About 20 percent of the United States population speaks a language other than English at home, and almost 9 percent of the population is defined as having Limited English Proficiency. And almost 100 percent of these people must interact with healthcare providers and insurers either in emergency situations or for routine care. For LEP individuals, language access is a critical part of accessing healthcare. A lack of language access can create barriers for LEP patients and their families, putting them at risk for complications and unnecessary expenses. Language access can also help or hurt a provider, hospital, or insurance’s ability to provide the right care or coverage.
Here are the many ways that limited language access can affect patients, healthcare providers, and insurance.
More Adverse Events without Language Access
LEP patients are almost twice as likely to suffer adverse events in U.S. hospitals, resulting in temporary harm or death, according to a pilot study by The Joint Commission.
Another study reported that 52 percent of adverse events that occurred to LEP patients in U.S. hospitals were likely the result of communication errors and that nearly half of these events involved some physical harm.
Lack of language services can cause increased use of expensive diagnostic tests, increased number and duration of emergency room visits, and a higher likelihood of intubation for children with asthma.
Decreased Satisfaction without Language Access
Language barriers affect patient satisfaction and whether or not patients will return to a particular healthcare institution. Providers can also become frustrated with limited language access in a healthcare setting when they want to serve all patients equally and to the best of their abilities.

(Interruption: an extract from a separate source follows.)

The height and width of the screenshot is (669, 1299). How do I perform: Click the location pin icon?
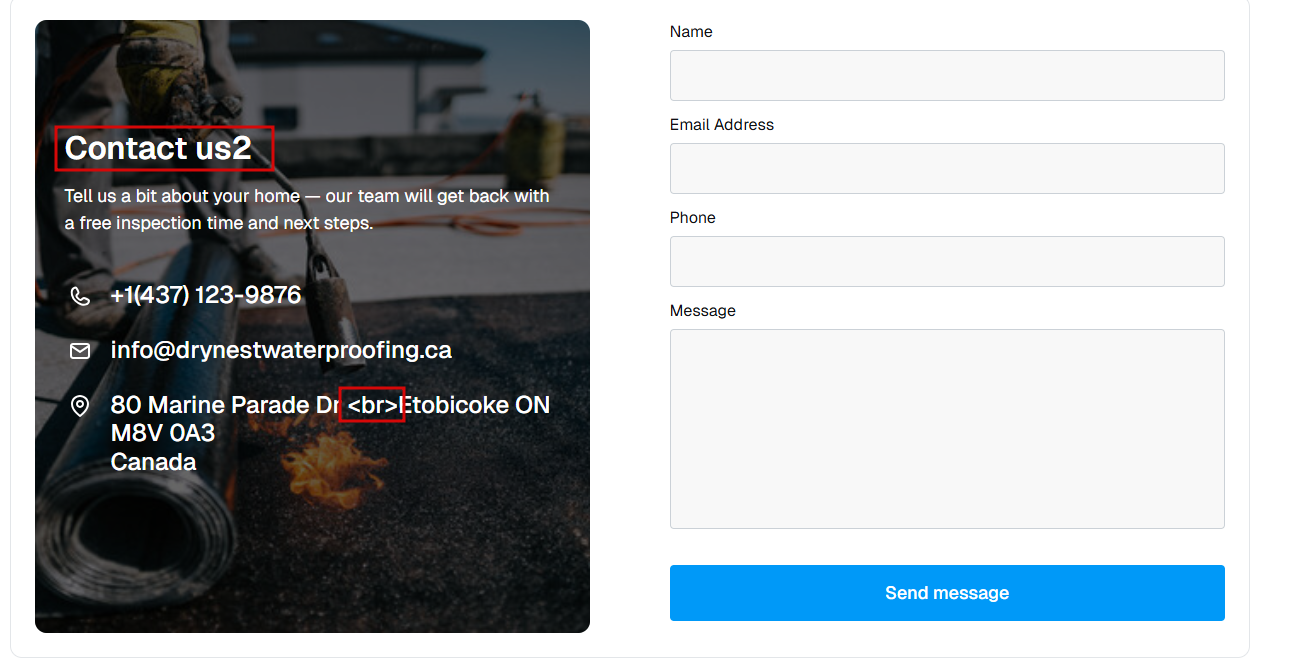pyautogui.click(x=80, y=406)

Reduced Care without Language Access
Patients who face language barriers are less likely to have a usual source of medical care and to receive preventive services. They also have an increased risk of nonadherence to medication.
Difficulty Communicating without Language Access
In a Colorado study, LEP patients reported difficulty making appointments, including multiple phone transfers and frequent disconnections. The lack of qualified interpreters made them fearful of accessing care and prevented them from seeking the treatment they needed. Patients also said it was difficult to get accurate and timely information related to medication and access preventive care.

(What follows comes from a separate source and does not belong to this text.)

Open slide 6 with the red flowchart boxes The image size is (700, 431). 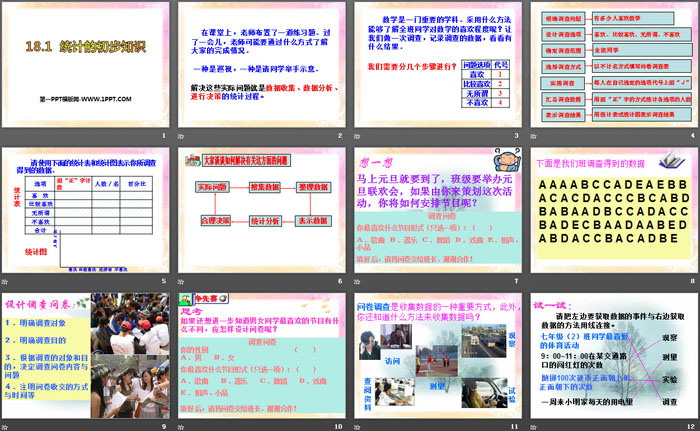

Conversely, when LEP individuals receive language access resources in a healthcare setting, their quality of care and satisfaction increase. For example:
Improved Patient Outcomes from Language Access
When LEP patients receive medical language services, hospitals experience an increase in LEP patient engagement, an enhancement in LEP patient-provider communication, and improvements in LEP patient outcome. Patients who receive clear and concise information about their healthcare and well-being tend to be more actively engaged in their care plans, resulting in shorter lengths of stay and lower readmissions.

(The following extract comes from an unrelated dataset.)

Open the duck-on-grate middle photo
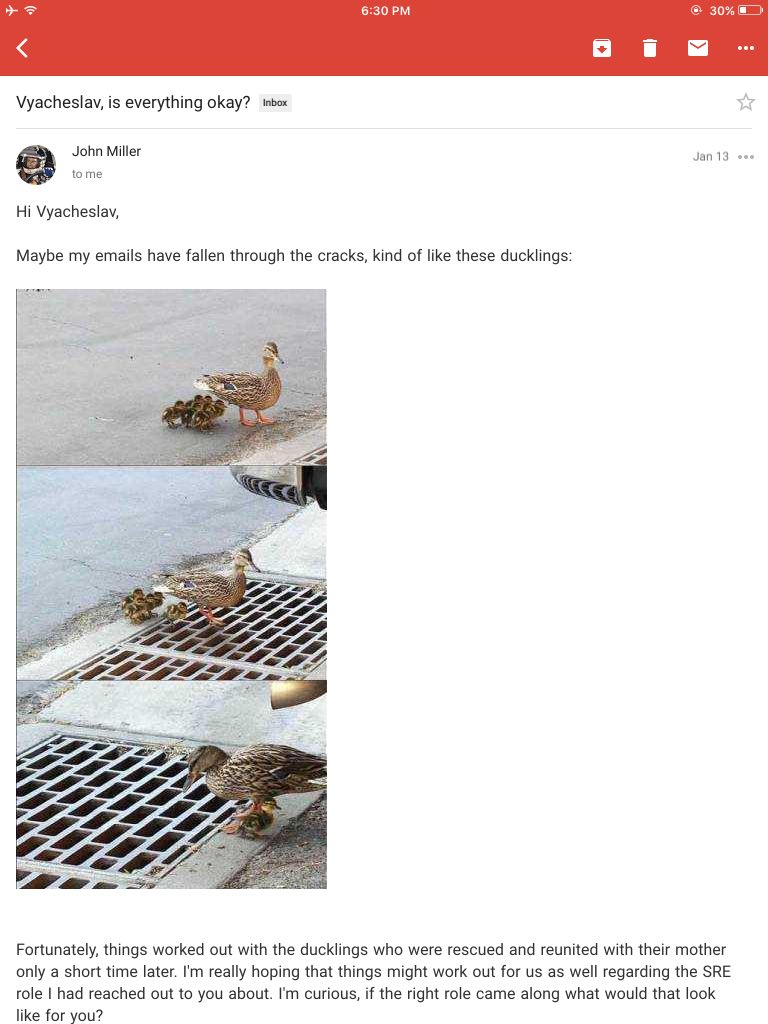The image size is (768, 1024). [171, 573]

Reduced Hospital Stays from Language Access
The use of a qualified medical interpreter can lessen the length of an LEP patient’s stay by almost a day, according to a study by the Department of Family Medicine and Community Health & Division of Preventive and Behavioral Medicine at the University of Massachusetts Medical School. Shorter stay lengths can improve LEP patient outcomes and significantly lower the cost of patient care for health systems.
As a healthcare provider or insurance company, offering language access services that address the needs of LEP patients can increase access and quality of care while decreasing time, expense, and adverse events.